-- Begin DATA PROVIDED --
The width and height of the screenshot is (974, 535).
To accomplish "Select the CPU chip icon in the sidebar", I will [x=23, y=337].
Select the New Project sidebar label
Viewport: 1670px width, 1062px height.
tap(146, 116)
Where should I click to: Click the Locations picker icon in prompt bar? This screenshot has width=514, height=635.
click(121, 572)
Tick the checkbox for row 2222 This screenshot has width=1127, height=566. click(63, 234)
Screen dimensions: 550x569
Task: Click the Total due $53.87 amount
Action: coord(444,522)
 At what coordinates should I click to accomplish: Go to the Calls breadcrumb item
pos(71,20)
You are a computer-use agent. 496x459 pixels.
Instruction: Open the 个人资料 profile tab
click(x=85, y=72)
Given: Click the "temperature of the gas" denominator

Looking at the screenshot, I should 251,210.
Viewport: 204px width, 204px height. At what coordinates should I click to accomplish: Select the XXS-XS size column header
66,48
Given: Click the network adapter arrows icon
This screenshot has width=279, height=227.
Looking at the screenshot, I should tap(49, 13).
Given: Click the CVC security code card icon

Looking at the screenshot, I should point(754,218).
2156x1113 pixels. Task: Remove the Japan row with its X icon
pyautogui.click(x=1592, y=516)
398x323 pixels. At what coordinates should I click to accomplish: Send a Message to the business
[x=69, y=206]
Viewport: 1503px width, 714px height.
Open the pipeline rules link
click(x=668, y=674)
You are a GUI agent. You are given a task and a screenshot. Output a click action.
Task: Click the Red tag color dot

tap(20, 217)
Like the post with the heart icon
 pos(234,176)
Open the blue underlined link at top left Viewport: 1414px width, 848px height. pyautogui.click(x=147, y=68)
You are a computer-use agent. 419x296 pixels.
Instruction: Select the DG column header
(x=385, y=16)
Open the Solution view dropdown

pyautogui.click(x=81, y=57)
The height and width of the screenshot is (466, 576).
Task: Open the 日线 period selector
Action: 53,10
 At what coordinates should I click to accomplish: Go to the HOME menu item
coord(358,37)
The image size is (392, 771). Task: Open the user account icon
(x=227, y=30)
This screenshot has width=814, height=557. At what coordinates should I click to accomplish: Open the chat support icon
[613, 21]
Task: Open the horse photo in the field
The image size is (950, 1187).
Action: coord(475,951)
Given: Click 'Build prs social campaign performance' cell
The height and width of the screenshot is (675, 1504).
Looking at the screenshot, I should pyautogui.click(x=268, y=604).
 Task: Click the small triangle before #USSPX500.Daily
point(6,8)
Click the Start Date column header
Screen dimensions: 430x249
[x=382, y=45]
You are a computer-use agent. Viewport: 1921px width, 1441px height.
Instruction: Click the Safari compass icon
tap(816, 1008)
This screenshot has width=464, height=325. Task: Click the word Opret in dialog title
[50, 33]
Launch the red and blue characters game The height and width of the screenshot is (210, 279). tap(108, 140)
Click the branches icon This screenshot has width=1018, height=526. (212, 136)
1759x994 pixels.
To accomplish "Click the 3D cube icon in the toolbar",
-- End DATA PROVIDED --
YOUR OBJECTIVE
Retype the records from the line containing "You are a GUI" through the line containing "pos(234,176)", including both of those lines.

REPLY
You are a GUI agent. You are given a task and a screenshot. Output a click action.
Task: Click the Red tag color dot

tap(20, 217)
Like the post with the heart icon
 pos(234,176)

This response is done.